The month of June reminds me of Captain James Cook. Why? This same month in 1769, he observed the transit of Venus across the sun, in King George’s Land -Tahiti. Later the same year he reached Aotearoa -New Zealand. Britain at that time was a great world leader in astronomy. It would have cast dishonour upon them should the observations of this most important phenomenon be neglected.  After all, this event was not due to occur again until 1874, more than 100 years later. It was decided that the transit be observed in three places, one of them being the Pacific Ocean. The Royal Society, after petitioning King George III, obtained funding to finance this adventure to the South Seas, a voyage expected to last perhaps two years, but which took almost three. A ship was purchased, The Earl of Pembroke, and renamed Endeavour – a bark of 368 tons, 97 feet length overall,  29 feet 3 inches beam.  Cook was appointed commander and with a crew of 94, including young Joseph Banks as botanist along with his 7 servants and 2 greyhounds, Endeavour set sail on 26th August 1768, from Plymouth.
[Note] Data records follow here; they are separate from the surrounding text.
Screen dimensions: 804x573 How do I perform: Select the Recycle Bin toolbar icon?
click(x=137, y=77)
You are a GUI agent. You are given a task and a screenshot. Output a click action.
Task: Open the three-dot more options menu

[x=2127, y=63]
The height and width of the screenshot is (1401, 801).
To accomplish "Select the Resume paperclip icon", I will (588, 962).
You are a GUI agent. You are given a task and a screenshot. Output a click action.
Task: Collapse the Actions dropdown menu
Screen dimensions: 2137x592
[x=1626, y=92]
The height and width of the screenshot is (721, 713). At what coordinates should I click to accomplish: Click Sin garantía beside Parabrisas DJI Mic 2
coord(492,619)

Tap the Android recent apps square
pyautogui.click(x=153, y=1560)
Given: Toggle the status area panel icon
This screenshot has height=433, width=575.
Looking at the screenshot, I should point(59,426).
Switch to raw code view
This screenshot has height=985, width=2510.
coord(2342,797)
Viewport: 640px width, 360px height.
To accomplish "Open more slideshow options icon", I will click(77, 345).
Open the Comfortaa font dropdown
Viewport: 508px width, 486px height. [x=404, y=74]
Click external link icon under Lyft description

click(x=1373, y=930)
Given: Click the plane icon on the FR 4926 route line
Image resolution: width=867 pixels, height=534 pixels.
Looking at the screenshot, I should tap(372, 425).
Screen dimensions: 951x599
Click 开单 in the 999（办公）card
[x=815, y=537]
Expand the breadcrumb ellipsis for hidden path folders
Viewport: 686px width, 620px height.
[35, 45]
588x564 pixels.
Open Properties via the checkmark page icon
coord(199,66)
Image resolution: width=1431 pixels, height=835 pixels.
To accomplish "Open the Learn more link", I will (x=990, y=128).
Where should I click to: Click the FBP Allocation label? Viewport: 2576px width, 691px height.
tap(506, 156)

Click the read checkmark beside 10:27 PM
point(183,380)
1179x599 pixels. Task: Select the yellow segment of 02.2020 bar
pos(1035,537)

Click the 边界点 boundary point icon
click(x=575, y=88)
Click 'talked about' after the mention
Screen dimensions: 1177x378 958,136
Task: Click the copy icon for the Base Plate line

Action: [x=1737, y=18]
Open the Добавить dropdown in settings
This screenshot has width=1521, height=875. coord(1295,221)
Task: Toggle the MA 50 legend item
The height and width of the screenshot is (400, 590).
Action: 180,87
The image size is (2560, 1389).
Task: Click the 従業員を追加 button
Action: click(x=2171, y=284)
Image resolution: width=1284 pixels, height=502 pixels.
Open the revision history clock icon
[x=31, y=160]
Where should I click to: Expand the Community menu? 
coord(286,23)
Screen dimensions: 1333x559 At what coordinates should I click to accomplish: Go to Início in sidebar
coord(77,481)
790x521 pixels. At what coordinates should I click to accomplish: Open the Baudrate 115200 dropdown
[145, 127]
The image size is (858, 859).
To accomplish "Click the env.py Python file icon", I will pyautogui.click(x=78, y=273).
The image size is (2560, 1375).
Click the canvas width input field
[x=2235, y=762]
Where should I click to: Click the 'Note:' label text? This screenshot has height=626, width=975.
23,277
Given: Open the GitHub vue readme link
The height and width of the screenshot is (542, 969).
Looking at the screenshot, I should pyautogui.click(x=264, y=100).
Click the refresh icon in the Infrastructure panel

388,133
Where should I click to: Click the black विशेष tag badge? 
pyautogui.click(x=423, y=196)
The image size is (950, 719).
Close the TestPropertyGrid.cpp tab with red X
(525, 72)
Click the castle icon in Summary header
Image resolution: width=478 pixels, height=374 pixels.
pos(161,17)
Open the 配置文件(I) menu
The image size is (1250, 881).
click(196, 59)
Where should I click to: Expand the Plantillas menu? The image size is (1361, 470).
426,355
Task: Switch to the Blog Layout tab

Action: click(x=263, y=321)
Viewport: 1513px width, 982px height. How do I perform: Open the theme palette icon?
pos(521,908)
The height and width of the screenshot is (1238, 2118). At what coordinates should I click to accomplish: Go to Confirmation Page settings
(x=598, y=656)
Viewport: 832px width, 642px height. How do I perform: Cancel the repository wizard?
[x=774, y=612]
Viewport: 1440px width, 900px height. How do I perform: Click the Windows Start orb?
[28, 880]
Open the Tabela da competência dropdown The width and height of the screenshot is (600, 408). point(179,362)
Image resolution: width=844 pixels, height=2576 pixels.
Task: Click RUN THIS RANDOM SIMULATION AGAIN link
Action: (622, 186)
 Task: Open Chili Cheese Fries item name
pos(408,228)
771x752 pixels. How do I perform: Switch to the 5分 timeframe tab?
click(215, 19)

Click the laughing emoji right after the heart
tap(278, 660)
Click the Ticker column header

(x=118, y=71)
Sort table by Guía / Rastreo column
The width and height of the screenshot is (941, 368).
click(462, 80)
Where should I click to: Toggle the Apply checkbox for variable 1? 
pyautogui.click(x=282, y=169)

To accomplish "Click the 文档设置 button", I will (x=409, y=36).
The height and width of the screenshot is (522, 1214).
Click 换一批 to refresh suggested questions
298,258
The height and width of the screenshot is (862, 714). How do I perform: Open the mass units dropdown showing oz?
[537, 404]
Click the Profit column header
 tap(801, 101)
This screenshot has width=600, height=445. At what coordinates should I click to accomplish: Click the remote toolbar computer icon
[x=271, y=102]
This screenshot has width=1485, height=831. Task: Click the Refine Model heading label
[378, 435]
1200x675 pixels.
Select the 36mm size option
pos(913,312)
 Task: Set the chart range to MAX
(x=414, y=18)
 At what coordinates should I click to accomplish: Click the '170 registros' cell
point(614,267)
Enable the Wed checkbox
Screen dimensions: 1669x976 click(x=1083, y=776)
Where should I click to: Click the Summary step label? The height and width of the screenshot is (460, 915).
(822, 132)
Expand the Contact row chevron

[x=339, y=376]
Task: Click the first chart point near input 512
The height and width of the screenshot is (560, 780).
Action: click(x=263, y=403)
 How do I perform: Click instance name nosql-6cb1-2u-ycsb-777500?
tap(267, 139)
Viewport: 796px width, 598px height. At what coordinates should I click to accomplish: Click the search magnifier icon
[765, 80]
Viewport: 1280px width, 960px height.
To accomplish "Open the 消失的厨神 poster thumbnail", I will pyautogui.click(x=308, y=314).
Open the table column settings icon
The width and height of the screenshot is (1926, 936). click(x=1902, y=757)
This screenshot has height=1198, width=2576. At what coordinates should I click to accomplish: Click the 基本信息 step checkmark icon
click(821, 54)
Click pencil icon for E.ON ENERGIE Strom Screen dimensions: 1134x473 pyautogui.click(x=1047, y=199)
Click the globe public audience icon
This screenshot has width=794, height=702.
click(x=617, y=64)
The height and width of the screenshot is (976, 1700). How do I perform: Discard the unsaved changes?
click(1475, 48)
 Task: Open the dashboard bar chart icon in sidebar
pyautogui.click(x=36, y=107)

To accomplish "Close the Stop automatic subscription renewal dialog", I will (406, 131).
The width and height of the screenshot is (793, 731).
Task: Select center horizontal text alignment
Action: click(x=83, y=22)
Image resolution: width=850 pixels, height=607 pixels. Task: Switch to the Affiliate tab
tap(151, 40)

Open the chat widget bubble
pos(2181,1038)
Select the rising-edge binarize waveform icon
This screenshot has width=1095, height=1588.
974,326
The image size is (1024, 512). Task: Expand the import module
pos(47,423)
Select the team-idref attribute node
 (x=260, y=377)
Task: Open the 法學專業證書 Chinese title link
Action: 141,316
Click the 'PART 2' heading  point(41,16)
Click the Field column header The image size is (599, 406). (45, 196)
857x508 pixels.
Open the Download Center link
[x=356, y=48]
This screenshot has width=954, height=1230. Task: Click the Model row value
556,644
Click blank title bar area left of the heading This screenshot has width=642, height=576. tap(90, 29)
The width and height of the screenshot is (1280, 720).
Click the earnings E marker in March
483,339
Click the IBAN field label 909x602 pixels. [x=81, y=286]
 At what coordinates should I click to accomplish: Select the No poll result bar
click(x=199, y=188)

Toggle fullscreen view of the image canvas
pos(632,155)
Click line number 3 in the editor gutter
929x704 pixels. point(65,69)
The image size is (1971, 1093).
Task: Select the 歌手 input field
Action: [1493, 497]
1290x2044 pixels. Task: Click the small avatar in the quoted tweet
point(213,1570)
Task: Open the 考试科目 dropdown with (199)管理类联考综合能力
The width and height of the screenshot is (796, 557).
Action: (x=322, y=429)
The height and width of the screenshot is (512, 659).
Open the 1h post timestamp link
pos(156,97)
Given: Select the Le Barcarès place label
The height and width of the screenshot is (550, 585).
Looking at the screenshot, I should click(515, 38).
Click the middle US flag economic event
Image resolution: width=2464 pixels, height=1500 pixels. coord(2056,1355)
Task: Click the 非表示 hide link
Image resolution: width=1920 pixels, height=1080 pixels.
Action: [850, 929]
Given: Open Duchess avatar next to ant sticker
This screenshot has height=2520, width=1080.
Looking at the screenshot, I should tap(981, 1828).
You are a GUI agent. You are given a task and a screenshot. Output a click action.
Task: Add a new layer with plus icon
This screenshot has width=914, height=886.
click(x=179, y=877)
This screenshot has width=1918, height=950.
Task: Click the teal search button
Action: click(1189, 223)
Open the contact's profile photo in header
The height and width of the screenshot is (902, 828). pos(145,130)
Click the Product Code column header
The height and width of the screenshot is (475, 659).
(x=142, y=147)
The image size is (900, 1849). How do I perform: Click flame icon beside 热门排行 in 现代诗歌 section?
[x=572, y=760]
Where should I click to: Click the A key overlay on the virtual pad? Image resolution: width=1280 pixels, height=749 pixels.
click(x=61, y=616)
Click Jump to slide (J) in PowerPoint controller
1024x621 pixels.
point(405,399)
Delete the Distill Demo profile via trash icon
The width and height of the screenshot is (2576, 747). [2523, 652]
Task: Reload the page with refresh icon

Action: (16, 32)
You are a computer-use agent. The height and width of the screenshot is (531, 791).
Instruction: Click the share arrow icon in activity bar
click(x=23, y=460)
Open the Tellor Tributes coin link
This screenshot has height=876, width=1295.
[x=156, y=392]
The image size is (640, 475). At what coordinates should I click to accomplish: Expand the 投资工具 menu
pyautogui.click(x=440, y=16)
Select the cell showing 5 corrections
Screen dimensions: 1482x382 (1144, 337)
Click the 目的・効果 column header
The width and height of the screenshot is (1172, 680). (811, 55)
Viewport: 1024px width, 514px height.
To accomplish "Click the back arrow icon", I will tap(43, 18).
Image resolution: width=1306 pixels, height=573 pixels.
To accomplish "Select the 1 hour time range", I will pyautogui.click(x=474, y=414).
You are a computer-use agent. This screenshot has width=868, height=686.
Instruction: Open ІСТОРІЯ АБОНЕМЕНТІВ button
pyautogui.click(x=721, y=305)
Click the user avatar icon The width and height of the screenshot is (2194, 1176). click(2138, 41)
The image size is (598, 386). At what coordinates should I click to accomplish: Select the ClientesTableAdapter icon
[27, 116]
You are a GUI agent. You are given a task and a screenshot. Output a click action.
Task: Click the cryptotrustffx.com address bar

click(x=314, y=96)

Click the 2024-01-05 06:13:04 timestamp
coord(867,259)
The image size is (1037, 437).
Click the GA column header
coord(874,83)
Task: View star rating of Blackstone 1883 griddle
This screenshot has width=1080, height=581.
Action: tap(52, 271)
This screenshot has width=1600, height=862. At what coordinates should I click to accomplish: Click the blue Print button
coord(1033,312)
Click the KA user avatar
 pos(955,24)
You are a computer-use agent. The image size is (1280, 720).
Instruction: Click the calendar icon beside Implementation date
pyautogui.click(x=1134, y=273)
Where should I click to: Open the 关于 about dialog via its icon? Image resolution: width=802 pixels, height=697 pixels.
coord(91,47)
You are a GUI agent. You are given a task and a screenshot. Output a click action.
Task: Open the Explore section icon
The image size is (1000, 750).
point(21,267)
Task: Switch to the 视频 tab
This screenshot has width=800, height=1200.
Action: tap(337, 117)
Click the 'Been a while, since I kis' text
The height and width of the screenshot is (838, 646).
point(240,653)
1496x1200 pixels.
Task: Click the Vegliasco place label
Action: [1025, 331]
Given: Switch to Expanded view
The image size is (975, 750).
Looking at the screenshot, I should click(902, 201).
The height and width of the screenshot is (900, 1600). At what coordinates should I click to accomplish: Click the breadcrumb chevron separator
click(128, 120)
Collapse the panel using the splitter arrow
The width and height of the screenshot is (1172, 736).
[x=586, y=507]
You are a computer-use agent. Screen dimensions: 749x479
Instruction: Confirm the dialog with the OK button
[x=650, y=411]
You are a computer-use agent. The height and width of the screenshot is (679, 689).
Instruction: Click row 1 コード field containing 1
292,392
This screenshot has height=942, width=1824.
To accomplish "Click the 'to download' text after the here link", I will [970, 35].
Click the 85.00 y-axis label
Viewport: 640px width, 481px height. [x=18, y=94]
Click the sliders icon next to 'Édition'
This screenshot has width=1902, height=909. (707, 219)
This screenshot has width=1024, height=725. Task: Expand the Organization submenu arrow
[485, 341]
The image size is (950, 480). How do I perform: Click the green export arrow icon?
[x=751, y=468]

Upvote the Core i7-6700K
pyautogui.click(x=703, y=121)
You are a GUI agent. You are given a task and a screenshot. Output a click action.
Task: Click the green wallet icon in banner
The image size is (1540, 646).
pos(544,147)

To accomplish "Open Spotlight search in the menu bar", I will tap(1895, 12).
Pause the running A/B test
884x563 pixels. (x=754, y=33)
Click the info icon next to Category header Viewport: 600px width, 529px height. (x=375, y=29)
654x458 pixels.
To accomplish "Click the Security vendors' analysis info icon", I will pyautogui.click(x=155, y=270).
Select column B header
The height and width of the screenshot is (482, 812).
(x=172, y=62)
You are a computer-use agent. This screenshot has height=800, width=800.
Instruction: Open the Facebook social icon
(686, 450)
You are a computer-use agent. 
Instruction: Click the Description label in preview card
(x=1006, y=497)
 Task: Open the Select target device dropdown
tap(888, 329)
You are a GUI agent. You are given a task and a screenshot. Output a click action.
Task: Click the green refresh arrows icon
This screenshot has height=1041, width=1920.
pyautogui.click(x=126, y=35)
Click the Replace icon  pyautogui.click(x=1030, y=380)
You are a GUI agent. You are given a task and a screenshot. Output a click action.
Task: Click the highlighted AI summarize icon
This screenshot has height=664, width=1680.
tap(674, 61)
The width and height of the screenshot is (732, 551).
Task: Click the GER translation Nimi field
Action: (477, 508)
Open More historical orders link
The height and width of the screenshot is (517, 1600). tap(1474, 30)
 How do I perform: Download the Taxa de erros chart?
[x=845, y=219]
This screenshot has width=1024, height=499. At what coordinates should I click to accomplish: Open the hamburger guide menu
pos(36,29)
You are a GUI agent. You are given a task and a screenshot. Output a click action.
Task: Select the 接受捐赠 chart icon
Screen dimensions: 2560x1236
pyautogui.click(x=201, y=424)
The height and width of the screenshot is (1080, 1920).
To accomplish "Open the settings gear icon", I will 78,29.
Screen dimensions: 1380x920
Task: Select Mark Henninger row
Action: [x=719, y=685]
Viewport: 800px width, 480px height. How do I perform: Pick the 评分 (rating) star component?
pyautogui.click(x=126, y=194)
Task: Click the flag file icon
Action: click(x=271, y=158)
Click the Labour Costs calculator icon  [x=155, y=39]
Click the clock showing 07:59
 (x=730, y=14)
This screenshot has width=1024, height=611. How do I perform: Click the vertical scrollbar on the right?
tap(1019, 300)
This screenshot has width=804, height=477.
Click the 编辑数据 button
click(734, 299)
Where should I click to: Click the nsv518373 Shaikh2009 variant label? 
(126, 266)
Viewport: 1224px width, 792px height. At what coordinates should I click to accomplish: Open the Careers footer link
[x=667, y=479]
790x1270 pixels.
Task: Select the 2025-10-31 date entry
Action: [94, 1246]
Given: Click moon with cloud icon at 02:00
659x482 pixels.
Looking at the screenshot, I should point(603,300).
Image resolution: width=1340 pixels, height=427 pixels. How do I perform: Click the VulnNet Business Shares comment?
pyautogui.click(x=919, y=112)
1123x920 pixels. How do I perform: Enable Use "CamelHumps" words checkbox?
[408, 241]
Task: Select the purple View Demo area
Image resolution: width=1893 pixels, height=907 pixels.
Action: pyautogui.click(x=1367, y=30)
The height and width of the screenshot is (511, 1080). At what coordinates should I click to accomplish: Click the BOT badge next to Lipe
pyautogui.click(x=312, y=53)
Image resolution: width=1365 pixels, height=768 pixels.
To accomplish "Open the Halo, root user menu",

Cook’s sailing instructions were to observe the transit of Venus then proceed to the southward in order to make discovery of the Great Southern Continent, “until you arrive in the latitude of 40 degrees”. Cook travelled via Spain, Portugal then around the bottom of South America to reach Tahiti in April 1769. He anchored in Matavai Bay, established Port Venus and observed the transit on 3rd June, then headed south. At about 2 o’clock in the afternoon of the 7th October Nicholas Young sighted Te Upoko o Te Kuri a Paoa, later known as Young Nick’s Head.  His reward was a gallon of rum.

We are fortunate to have Ralph Sewell’s 1/5th scale model of Endeavour  in the Russell Museum.

Photofile 18100. Endeavour model sailing with Ralph Sewell at the helm.